Exercise text ::
▬▬▬▬▬▬▬▬▬▬

Ocugen recently hosted members of the National Security Commission on Emerging Biotechnology (NSCEB) and U.S. Rep. Chrissy Houlahan at its Pennsylvania facility as part of a national biotech initiative. The visit helped spotlight the region’s growing biotech footprint and preceded the launch of the bipartisan BIOTech Caucus in Congress.

Dr. Musunuri expressed support for the new initiative, saying it “will prioritize biotechnology at the national level to ensure U.S. leadership globally.”

Financial Overview

For the three months ended June 30, 2025, Ocugen reported a net loss of $0.05 per share, compared to $0.06 in the same period last year. Operating expenses totaled $15.2 million, down from $16.6 million in Q2 2024, reflecting lower R&D and administrative costs. As of June 30, the company had $27.3 million in cash and equivalents, which it expects will fund operations into the first quarter of 2026.

Looking Ahead

With three major gene therapy programs in clinical development and new regional and corporate partnerships taking shape, Ocugen appears to be positioning itself for significant regulatory and commercial milestones. “The meaningful progress Ocugen is making across its novel modifier gene therapy platform, along with strategic leadership changes and significant external alliances are evidence of a strong first half of 2025,” Dr. Musunuri said. “We look forward to providing critical program updates and data in the coming months.”

▬▬▬▬▬▬▬▬▬▬

Your assignment ::
Please answer these questions from the Ocugen text:
1. Which member of Congress visited the Pennsylvania facility?
2. What did operating expenses total for the three months ended June 30, 2025?
3. How many major gene therapy programs are in clinical development?
Rely on the Ocugen text alone for your answers.

(Collection entries)
▬▬▬▬▬▬▬▬▬▬

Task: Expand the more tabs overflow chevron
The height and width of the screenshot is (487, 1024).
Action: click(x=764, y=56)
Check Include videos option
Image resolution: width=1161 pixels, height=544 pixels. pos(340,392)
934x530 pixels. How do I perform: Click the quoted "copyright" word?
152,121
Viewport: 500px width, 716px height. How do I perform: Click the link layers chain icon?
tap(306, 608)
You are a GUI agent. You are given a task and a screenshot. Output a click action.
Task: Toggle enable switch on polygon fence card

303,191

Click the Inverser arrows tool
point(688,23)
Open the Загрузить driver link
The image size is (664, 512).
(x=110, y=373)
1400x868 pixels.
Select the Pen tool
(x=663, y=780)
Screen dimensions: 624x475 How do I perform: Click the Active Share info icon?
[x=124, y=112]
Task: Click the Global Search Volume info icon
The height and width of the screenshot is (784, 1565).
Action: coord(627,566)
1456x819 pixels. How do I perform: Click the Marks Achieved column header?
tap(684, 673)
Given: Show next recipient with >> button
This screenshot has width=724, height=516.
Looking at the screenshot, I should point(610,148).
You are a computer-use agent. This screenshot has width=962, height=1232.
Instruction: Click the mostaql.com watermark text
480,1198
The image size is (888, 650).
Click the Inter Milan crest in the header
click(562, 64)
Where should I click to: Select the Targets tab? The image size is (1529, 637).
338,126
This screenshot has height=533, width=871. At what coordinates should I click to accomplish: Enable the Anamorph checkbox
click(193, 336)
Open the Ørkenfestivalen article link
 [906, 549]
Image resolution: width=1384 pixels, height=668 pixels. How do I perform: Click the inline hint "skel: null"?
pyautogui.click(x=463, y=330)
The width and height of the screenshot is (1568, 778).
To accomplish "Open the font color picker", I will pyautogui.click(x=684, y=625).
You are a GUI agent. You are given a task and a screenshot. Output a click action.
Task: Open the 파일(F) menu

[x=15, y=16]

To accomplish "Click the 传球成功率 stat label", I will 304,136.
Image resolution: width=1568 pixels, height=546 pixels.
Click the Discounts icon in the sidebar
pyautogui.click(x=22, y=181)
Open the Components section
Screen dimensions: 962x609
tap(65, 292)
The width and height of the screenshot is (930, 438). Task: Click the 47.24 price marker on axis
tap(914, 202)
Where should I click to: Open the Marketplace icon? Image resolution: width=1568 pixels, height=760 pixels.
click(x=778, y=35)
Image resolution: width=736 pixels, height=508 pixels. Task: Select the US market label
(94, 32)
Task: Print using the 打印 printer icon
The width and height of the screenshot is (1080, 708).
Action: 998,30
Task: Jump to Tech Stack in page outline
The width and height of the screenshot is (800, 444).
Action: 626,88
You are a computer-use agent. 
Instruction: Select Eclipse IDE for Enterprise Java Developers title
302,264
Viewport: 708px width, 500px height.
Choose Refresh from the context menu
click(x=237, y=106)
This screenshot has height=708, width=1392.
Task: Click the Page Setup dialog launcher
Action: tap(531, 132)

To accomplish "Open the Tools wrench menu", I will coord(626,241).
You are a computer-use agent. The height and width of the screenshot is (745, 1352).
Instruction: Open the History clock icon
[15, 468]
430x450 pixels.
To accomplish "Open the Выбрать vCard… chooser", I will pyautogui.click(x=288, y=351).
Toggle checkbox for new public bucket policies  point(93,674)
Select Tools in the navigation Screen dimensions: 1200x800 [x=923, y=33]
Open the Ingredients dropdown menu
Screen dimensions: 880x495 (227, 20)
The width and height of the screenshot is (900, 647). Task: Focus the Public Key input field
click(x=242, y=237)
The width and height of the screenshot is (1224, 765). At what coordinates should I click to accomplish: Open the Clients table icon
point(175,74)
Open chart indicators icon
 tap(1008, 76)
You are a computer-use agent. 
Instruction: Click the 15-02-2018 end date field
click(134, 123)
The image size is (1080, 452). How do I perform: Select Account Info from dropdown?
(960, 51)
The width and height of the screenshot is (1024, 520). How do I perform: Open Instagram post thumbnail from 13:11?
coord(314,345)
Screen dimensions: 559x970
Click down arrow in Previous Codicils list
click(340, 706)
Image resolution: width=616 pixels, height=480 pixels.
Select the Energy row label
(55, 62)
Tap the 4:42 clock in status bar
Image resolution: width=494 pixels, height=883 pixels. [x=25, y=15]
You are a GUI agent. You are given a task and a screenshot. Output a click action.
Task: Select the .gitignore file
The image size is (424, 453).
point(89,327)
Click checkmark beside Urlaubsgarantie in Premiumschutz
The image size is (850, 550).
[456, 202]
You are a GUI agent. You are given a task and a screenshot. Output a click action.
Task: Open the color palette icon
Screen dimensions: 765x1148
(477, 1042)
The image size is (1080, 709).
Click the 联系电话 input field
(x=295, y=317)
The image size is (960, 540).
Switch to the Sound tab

▬▬▬▬▬▬▬▬▬▬

Expected answer ::
1. U.S. Rep. Chrissy Houlahan
2. $15.2 million
3. Three